:: Task ::
In the entries below, which lines run from the one containing "You are a computer-use agent. Image resolution: width=802" to the one containing "Given: Click the 0.75g legend color swatch"? Copy exactly those lines, ends included, and no others.
[Start of Attachment]
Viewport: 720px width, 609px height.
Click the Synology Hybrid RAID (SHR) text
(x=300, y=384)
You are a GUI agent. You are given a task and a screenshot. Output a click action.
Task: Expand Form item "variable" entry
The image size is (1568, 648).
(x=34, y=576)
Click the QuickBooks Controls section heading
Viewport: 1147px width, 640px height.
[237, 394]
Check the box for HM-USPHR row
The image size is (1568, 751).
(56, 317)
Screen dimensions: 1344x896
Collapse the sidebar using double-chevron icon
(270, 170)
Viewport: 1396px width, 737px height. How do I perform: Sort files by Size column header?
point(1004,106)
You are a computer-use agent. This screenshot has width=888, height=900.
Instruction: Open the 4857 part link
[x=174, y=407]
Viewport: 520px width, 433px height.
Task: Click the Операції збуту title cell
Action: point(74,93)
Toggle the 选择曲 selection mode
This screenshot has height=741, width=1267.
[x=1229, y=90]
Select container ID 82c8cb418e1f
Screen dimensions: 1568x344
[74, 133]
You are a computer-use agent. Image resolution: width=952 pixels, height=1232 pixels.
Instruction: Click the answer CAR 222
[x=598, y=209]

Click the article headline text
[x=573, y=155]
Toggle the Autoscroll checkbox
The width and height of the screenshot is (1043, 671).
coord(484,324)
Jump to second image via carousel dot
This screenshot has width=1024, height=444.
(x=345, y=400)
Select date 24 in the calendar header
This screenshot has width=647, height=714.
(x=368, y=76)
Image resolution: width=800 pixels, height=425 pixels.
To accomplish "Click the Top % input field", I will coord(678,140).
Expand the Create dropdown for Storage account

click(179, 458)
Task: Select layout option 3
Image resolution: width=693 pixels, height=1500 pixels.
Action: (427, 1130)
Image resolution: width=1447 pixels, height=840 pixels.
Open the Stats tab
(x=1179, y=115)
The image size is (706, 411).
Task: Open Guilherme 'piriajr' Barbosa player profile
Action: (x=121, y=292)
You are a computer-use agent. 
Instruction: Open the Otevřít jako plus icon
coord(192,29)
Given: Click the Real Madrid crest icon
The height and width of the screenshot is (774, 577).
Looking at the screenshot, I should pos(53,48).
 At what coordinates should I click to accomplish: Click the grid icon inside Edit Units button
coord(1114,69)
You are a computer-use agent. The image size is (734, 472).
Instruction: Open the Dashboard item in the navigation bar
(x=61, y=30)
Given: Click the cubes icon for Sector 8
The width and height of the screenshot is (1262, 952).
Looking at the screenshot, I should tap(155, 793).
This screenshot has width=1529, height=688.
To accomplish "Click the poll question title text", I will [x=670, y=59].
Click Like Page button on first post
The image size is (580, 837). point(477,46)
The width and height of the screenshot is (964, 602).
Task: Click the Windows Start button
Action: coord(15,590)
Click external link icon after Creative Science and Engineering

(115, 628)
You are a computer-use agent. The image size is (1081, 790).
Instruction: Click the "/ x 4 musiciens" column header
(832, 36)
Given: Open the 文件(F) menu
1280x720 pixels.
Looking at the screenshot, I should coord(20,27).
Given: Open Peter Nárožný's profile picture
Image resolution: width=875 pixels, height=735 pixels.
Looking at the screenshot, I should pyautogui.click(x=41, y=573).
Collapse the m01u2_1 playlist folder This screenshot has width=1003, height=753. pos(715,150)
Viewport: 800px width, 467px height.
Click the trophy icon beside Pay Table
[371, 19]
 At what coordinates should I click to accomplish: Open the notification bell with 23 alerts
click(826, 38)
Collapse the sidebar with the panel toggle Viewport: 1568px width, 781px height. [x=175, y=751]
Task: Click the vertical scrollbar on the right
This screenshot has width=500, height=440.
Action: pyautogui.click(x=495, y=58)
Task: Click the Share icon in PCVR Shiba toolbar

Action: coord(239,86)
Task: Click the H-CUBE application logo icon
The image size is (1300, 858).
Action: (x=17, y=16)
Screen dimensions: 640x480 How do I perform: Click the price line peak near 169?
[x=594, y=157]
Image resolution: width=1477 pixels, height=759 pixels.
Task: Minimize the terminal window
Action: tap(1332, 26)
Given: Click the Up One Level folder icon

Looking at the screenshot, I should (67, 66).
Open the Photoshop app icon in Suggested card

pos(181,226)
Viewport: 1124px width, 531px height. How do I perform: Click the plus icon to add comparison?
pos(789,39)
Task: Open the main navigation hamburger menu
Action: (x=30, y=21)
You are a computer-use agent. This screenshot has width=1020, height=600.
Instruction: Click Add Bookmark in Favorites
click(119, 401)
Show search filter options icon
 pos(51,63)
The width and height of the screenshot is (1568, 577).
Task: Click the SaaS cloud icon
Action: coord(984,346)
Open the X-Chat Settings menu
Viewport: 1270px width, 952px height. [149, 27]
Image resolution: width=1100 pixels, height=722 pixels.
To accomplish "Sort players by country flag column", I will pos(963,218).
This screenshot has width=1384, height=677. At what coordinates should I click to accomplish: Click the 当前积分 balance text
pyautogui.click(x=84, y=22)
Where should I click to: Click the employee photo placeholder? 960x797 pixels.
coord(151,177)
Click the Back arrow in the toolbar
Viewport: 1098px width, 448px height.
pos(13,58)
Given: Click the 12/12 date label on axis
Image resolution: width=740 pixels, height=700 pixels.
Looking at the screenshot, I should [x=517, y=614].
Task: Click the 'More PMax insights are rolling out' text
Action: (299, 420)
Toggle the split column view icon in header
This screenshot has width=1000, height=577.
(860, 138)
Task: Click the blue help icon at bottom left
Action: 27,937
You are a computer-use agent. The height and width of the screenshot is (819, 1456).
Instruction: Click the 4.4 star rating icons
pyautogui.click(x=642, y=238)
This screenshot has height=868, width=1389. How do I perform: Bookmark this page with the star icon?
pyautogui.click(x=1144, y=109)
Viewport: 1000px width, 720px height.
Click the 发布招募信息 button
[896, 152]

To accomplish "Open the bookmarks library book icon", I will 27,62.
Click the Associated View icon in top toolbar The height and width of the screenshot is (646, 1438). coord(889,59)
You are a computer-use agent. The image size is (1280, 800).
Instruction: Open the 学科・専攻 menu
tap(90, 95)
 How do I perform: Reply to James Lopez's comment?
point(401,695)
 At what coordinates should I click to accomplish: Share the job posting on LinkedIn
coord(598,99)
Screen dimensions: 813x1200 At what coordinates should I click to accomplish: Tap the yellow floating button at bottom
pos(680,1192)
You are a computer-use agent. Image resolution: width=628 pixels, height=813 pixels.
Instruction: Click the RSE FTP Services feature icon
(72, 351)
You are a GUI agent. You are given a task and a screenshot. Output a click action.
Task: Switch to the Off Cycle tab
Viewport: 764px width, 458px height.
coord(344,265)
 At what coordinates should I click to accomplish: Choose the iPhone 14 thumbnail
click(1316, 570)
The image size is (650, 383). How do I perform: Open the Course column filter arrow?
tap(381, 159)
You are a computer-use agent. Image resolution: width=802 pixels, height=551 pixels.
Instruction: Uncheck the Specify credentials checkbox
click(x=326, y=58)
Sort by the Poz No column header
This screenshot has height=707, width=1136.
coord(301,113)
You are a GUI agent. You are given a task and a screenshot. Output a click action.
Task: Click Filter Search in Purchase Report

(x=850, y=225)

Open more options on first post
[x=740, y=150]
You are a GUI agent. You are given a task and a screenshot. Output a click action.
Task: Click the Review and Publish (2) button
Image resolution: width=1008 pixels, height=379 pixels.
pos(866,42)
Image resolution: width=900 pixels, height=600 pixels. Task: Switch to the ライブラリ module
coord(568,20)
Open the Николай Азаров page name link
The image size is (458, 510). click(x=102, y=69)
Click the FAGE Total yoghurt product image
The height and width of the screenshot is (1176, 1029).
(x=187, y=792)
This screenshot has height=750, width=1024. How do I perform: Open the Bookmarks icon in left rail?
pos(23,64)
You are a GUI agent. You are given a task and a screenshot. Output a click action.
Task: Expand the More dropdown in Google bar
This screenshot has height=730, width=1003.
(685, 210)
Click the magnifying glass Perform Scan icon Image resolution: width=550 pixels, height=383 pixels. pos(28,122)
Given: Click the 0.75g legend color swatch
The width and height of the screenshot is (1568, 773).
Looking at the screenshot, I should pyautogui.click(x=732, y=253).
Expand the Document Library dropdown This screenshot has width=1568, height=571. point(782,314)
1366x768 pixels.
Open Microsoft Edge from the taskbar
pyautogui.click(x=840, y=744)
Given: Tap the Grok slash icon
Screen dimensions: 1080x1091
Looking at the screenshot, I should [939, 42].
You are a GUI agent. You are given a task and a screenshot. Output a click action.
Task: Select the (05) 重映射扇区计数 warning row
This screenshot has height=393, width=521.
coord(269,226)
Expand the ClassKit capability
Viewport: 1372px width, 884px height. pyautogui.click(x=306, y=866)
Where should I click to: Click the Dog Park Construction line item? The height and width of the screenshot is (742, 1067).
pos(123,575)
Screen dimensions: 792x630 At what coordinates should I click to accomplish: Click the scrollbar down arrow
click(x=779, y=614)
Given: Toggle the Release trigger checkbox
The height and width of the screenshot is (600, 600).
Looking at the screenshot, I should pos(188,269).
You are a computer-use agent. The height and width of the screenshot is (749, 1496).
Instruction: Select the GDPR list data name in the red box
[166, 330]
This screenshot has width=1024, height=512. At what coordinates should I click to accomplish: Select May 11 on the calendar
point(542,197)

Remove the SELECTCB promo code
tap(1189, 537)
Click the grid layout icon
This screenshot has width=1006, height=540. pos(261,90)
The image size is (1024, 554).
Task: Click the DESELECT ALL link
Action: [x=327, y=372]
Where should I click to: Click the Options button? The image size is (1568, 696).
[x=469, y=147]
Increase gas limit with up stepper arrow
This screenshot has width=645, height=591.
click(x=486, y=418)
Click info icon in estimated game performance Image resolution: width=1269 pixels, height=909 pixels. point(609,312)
[End of Attachment]
:: Problem solution ::
You are a computer-use agent. Image resolution: width=802 pixels, height=551 pixels.
Instruction: Uncheck the Specify credentials checkbox
click(x=326, y=58)
Sort by the Poz No column header
This screenshot has height=707, width=1136.
coord(301,113)
You are a GUI agent. You are given a task and a screenshot. Output a click action.
Task: Click Filter Search in Purchase Report

(x=850, y=225)

Open more options on first post
[x=740, y=150]
You are a GUI agent. You are given a task and a screenshot. Output a click action.
Task: Click the Review and Publish (2) button
Image resolution: width=1008 pixels, height=379 pixels.
pos(866,42)
Image resolution: width=900 pixels, height=600 pixels. Task: Switch to the ライブラリ module
coord(568,20)
Open the Николай Азаров page name link
The image size is (458, 510). click(x=102, y=69)
Click the FAGE Total yoghurt product image
The height and width of the screenshot is (1176, 1029).
(x=187, y=792)
This screenshot has height=750, width=1024. How do I perform: Open the Bookmarks icon in left rail?
pos(23,64)
You are a GUI agent. You are given a task and a screenshot. Output a click action.
Task: Expand the More dropdown in Google bar
This screenshot has height=730, width=1003.
(685, 210)
Click the magnifying glass Perform Scan icon Image resolution: width=550 pixels, height=383 pixels. pos(28,122)
Given: Click the 0.75g legend color swatch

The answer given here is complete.